Miller said the profit rise came from several areas.

"This included our Australian construction and industries businesses as well as New Zealand infrastructure and regional businesses, with strong results from the metropolitan markets of Auckland and Christchurch," he said. "We also experienced a high level of demand for our expertise in airport surfacing including Auckland, Dunedin, Melbourne, Brisbane, Darwin, Coffs Harbour and several defence installations."

Fulton Hogan is now bidding for Wellington's Transmission Gully, a western Sydney maintenance contract, New South Wales' Princes Highway upgrade and southeast Queensland road maintenance contracts.

Shell's shareholding is gradually reducing, down from the original 37.4 per cent in December 2010.

In the 2013 financial year, Fulton Hogan paid Shell $55.7 million for 5 per cent, reducing Shell's 15.4 per cent to 10.4 per cent.
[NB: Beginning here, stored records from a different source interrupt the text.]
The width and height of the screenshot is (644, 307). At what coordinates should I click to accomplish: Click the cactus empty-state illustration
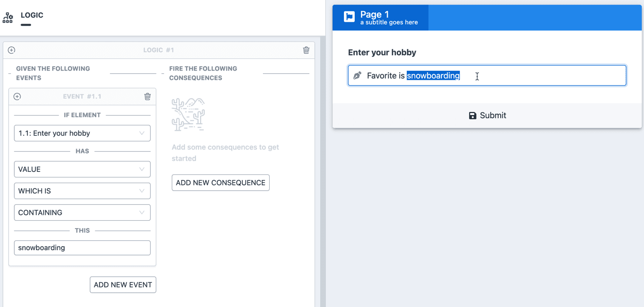click(x=188, y=115)
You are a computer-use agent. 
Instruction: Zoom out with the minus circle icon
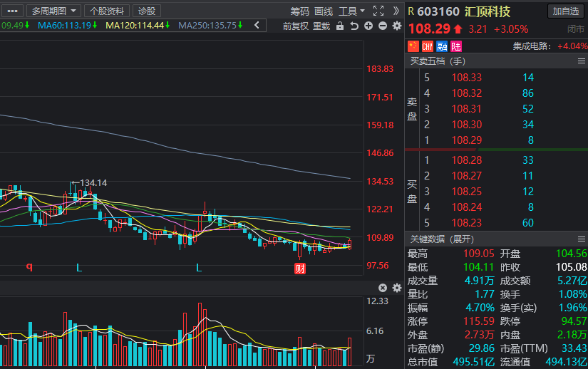pos(383,26)
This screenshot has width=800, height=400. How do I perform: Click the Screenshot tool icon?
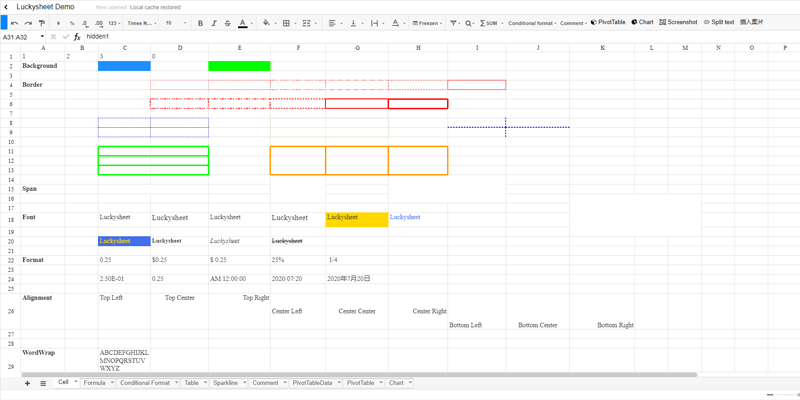pyautogui.click(x=678, y=22)
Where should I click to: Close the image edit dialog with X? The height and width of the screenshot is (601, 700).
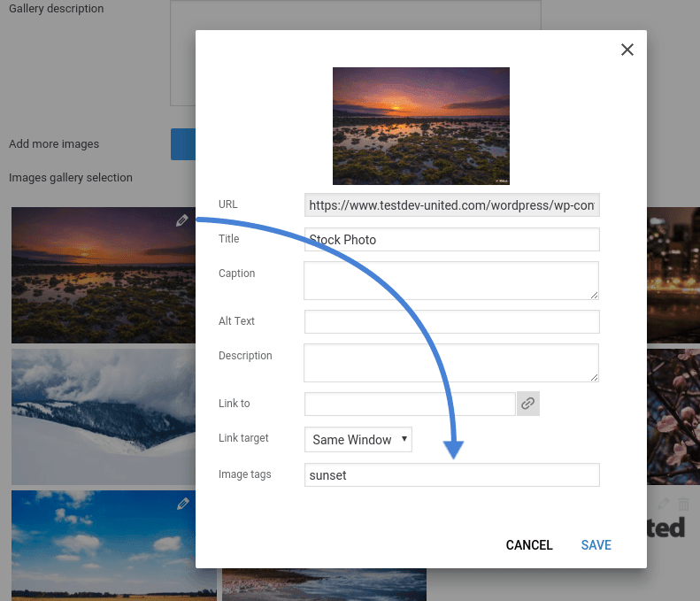(x=627, y=50)
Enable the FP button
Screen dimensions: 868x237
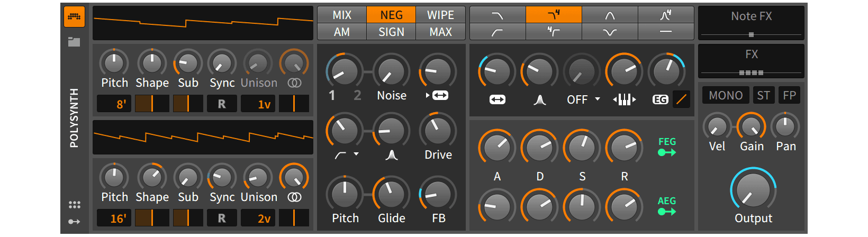789,95
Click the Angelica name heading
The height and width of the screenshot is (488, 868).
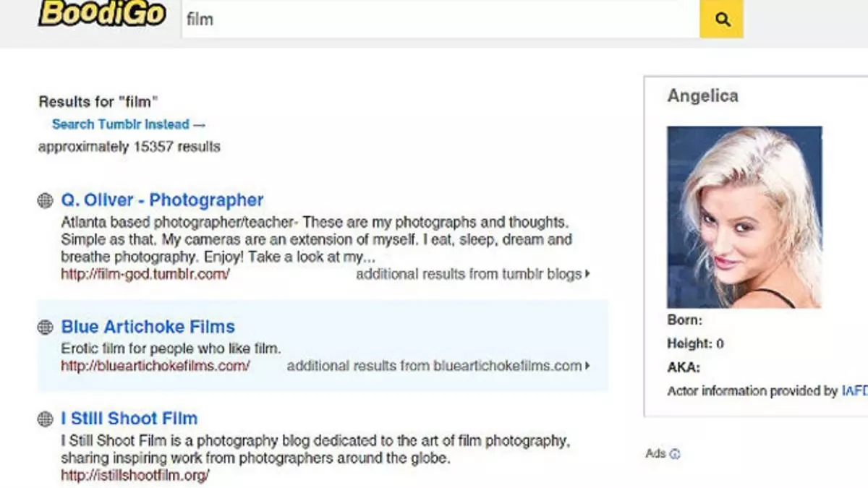click(x=702, y=96)
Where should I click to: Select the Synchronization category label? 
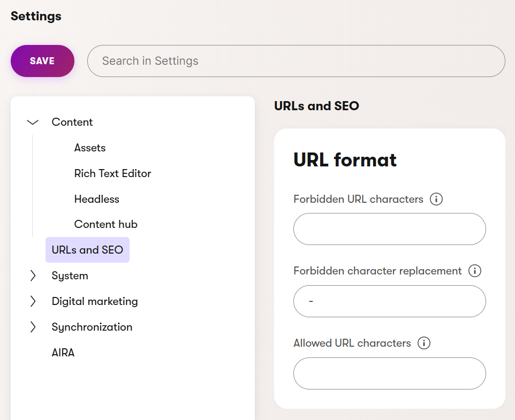click(92, 327)
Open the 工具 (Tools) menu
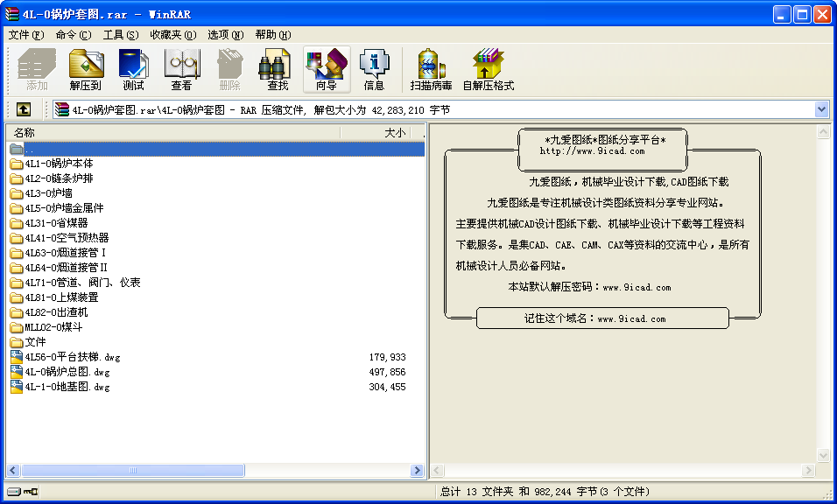 click(x=120, y=35)
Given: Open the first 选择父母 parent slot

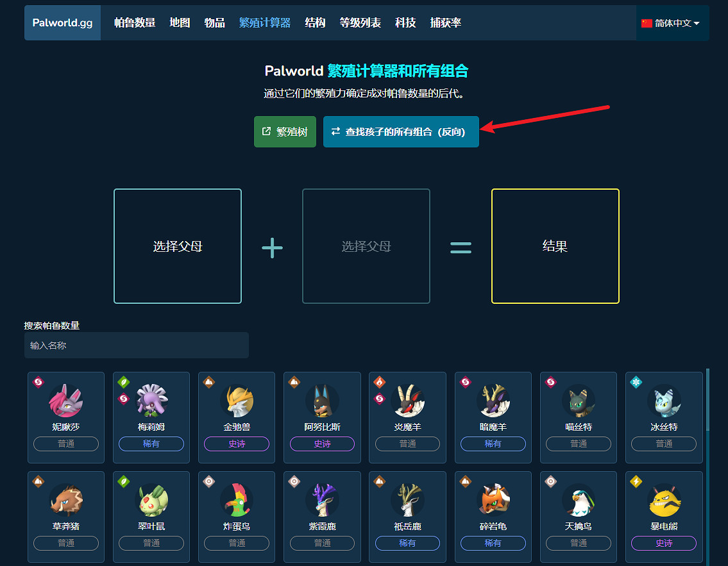Looking at the screenshot, I should tap(178, 246).
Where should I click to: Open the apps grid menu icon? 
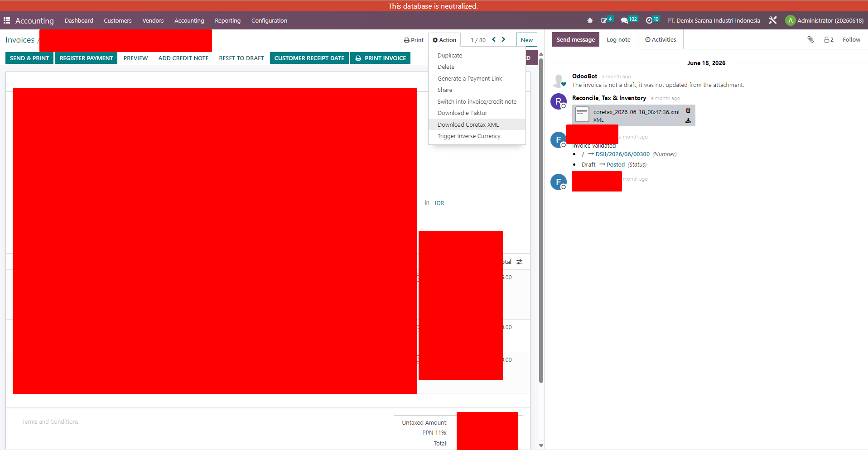(x=7, y=20)
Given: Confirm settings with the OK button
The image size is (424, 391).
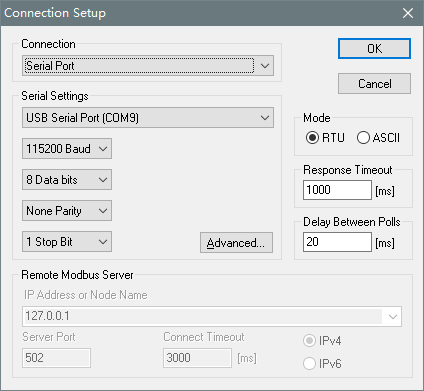Looking at the screenshot, I should pos(374,49).
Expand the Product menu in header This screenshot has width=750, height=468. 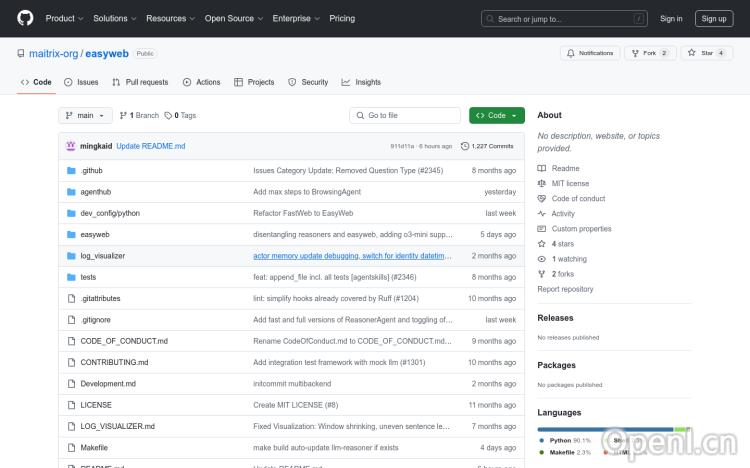click(64, 18)
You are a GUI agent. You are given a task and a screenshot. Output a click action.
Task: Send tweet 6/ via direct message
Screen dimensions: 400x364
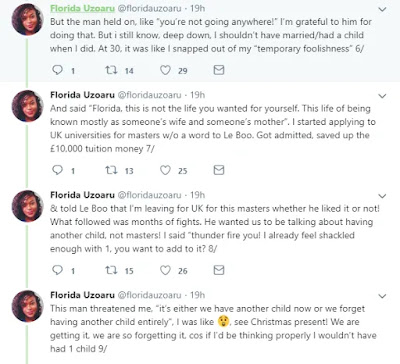(x=219, y=70)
The buyback of all Shell's holding will be completed by December next year.

That deal was based on 2009 valuations and the buyback is understood to have been in Fulton Hogan's favour because profitability has risen substantially since then but Miller said it had been a good deal for both parties.

He said most of the company's work still came from the state sector.

The Fulton and Hogan families remain the largest shareholders in the company, which employs 5300 people.